To do: Only one stretch of the listing below is wanted. Give it again exactly, from the line with "Task: Expand the Test Layout selector" through the line with "Screen dimensions: 2560x1271".

Supplied entries: Begin

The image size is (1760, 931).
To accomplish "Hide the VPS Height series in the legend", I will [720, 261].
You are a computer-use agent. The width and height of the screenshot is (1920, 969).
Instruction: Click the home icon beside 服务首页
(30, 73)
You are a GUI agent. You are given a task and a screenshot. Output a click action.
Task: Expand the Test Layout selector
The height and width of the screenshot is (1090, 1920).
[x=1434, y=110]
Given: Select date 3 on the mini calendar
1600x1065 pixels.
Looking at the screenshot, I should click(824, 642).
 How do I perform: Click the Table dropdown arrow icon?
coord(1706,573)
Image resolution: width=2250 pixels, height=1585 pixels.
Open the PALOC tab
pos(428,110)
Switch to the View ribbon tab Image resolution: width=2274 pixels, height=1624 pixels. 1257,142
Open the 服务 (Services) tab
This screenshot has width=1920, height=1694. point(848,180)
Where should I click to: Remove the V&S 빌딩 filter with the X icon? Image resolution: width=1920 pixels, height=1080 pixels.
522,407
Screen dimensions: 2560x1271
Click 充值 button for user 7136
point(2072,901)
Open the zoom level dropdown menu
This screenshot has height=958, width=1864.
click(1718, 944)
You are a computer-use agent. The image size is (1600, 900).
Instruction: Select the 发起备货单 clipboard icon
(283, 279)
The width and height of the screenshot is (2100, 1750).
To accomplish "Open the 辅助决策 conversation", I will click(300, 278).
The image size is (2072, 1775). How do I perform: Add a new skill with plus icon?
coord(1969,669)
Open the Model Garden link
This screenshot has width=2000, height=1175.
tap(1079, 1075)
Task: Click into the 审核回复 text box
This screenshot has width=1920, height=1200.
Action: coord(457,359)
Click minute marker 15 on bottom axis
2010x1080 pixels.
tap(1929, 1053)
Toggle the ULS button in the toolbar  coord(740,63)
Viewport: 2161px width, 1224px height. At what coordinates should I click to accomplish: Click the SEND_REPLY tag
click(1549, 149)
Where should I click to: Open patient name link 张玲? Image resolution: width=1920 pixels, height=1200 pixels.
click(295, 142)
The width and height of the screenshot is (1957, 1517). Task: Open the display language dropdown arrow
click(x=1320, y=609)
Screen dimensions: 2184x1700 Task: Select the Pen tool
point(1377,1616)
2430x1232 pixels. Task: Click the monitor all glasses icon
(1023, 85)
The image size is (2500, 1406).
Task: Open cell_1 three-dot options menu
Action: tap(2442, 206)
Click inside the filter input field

Supplied entries: End

Reply to the task:
Task: Expand the Test Layout selector
The height and width of the screenshot is (1090, 1920).
[x=1434, y=110]
Given: Select date 3 on the mini calendar
1600x1065 pixels.
Looking at the screenshot, I should click(824, 642).
 How do I perform: Click the Table dropdown arrow icon?
coord(1706,573)
Image resolution: width=2250 pixels, height=1585 pixels.
Open the PALOC tab
pos(428,110)
Switch to the View ribbon tab Image resolution: width=2274 pixels, height=1624 pixels. 1257,142
Open the 服务 (Services) tab
This screenshot has width=1920, height=1694. point(848,180)
Where should I click to: Remove the V&S 빌딩 filter with the X icon? Image resolution: width=1920 pixels, height=1080 pixels.
522,407
Screen dimensions: 2560x1271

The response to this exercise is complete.